The opening of communication with England by the Red Sea route has given to Bombay a great business impetus, and it possesses to-day more elements of future greatness than any other city of Asia. The two principal capitals of the country are situated on opposite sides of the great peninsula, Calcutta being on the Bay of Bengal, and Bombay on the Sea of Arabia. We have in the latter a population of a million and over, one hundred thousand of whom are Parsees, a class of merchants originally from Persia, who represent a large share of the wealth of the city. They are by far the most enterprising and intelligent of the natives of India, and are in entire sympathy with the English government. Socially, they keep to themselves, strictly preserving their well-defined individuality. This people settled here more than eight centuries ago, after their expulsion from Persia. Their temples contain no images, nothing but the altars bearing the sacred fire which their fathers brought with them when they landed here so long ago, and which has never been extinguished, according to their traditions. They worship the sun as the representative of God, and fire in all its forms, as well as the ocean, which would seem to be an antagonistic agent; but as their religion recognizes one good and one evil principle ever contending for the mastery of the universe, perhaps these emblems are no contradiction.
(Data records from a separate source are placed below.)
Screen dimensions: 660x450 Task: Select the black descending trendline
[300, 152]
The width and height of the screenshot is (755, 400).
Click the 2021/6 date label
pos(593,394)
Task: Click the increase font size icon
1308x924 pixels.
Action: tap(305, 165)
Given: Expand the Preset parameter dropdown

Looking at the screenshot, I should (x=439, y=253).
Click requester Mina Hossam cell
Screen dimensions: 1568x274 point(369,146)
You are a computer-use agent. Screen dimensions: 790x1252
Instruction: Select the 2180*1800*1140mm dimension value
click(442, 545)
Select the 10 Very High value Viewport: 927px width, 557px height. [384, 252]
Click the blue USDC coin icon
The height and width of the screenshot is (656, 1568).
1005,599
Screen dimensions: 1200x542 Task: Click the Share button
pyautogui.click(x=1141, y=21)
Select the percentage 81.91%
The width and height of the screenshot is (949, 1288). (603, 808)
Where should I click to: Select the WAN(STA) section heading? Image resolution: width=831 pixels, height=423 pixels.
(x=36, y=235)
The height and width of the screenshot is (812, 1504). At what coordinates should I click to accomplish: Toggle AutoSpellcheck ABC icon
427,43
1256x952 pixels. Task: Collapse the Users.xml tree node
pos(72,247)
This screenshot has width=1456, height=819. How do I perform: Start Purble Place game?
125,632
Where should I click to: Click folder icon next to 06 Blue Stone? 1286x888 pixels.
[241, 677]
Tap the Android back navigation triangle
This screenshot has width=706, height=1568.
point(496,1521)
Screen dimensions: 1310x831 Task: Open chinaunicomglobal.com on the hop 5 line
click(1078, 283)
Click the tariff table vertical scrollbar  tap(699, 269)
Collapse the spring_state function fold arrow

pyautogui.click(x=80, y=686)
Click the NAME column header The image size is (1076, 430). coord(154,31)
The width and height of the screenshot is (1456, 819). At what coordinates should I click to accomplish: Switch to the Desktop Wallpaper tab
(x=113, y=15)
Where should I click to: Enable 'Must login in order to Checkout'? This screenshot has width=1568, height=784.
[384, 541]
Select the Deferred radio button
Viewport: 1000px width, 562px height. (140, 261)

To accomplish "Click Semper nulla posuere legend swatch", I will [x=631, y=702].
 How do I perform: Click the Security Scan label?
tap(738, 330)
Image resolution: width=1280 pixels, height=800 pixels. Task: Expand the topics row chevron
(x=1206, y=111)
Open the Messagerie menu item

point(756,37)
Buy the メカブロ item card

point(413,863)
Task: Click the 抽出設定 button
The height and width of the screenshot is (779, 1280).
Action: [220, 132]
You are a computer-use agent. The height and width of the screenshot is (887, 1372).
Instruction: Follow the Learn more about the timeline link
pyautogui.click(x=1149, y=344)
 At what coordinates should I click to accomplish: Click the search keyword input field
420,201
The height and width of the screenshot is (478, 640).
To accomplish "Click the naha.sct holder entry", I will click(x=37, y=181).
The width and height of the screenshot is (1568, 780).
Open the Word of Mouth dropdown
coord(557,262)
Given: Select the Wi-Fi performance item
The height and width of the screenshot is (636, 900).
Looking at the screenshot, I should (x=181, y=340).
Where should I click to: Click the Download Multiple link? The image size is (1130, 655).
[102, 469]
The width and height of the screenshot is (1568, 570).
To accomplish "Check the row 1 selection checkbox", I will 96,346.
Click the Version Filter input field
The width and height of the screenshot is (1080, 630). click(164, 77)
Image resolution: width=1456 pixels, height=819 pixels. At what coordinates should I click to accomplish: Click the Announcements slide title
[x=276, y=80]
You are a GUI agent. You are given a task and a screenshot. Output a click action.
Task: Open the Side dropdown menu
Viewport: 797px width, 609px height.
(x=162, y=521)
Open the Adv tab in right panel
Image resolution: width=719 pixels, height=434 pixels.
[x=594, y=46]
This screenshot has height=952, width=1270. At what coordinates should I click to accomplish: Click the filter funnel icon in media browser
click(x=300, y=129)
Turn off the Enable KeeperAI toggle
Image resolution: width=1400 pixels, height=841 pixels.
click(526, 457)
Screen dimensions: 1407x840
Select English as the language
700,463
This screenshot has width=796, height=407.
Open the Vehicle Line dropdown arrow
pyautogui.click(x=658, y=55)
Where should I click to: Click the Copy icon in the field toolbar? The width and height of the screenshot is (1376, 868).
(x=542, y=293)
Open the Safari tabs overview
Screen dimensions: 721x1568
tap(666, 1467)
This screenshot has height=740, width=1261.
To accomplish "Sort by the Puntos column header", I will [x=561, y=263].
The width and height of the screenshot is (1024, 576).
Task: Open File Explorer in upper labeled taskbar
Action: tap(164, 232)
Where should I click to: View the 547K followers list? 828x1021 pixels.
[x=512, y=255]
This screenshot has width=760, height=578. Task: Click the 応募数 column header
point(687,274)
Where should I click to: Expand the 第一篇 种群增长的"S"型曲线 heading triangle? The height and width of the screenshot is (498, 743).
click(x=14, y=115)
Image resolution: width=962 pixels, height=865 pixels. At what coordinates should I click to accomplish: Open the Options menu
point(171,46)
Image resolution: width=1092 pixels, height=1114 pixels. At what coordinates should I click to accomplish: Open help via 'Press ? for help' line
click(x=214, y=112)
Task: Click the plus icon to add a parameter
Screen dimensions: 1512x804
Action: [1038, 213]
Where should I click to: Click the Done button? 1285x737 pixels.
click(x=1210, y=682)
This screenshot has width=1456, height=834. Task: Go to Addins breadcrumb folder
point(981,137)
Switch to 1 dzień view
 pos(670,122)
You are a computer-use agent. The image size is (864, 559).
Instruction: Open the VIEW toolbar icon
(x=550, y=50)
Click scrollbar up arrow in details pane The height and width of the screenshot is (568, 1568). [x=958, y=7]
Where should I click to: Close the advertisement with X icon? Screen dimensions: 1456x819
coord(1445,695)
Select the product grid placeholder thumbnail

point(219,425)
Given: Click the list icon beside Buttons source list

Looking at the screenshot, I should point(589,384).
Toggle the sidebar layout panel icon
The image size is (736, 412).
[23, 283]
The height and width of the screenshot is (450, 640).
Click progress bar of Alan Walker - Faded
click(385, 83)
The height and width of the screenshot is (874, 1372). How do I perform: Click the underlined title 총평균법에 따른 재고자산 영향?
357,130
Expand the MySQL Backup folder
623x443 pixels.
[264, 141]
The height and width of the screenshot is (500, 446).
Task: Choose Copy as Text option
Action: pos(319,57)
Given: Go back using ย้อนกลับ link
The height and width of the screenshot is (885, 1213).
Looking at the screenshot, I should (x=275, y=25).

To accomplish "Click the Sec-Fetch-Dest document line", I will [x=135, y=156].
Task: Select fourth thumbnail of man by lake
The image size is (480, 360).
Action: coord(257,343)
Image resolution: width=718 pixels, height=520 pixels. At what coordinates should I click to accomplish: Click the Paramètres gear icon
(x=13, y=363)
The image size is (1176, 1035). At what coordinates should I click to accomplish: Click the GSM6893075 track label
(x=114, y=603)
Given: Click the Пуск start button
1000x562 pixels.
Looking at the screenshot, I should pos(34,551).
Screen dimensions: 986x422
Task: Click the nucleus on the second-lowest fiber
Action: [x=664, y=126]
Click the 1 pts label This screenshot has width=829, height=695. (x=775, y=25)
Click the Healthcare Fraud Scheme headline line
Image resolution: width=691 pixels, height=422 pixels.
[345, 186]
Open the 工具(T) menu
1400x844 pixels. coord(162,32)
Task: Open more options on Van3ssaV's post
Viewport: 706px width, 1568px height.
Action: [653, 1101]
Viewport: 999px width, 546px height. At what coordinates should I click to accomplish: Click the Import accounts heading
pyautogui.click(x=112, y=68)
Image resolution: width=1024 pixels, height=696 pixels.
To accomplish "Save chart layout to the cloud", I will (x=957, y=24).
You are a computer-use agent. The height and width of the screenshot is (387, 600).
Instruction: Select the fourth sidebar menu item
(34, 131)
One of the first places to which we are attracted in Bombay is Malabar Hill, a lofty eminence just outside the city. On the top are the five famous "Towers of Silence," which constitute the cemetery of the Parsees. When a death occurs among them, the body is brought here, and after a brief ceremony the corpse is carried into one of the towers, where it is exposed upon a grating. The bearers retire at once, and the door is locked. These towers are open at the top, and on the cornices hundreds of vultures are seen waiting; as soon as the body is left, they swoop down to their awful meal, eagerly tearing and devouring the corpse. The hideous detail is not visible, but the reappearance of those evil birds in a gorged condition is only too significant of what has occurred. The devouring flames which consumed the bodies at Calcutta and at Benares did not shock us like this.

Bombay is made up of fine public buildings, sumptuous dwellings, and low hovels, not mingled indiscriminately, as is often seen in European cities, each class being found clustering in its special locality. In Florence, Rome, or Naples, a half-starved cobbler will be found occupying a stall beneath a palace; but though poverty and riches jostle each other everywhere, the lines of demarcation are more clearly defined in Bombay than elsewhere. A drive along the picturesque shore of the Arabian Sea is an experience never to be forgotten. It will be sure to recall to the traveller the beautiful environs of Genoa, with those winding, rock-cut roads overlooking the Mediterranean Sea. Here the roads are admirably cool and half-embowered in foliage, among which the crimson sagittaria flaunting its fiery leaves and ponderous blossoms, everywhere meets the eye. About the fine villas which are set back a short distance from the roads, delightful gardens of choice flowers are seen, comprising an abundance of tropical plants, tall palms lining the drive-ways up to the houses, where the merchant princes dwell. Most of these are the residences of the Parsees, who in spite of their bigotry and their adherence to ancient superstitions, know how to make their homes beautiful.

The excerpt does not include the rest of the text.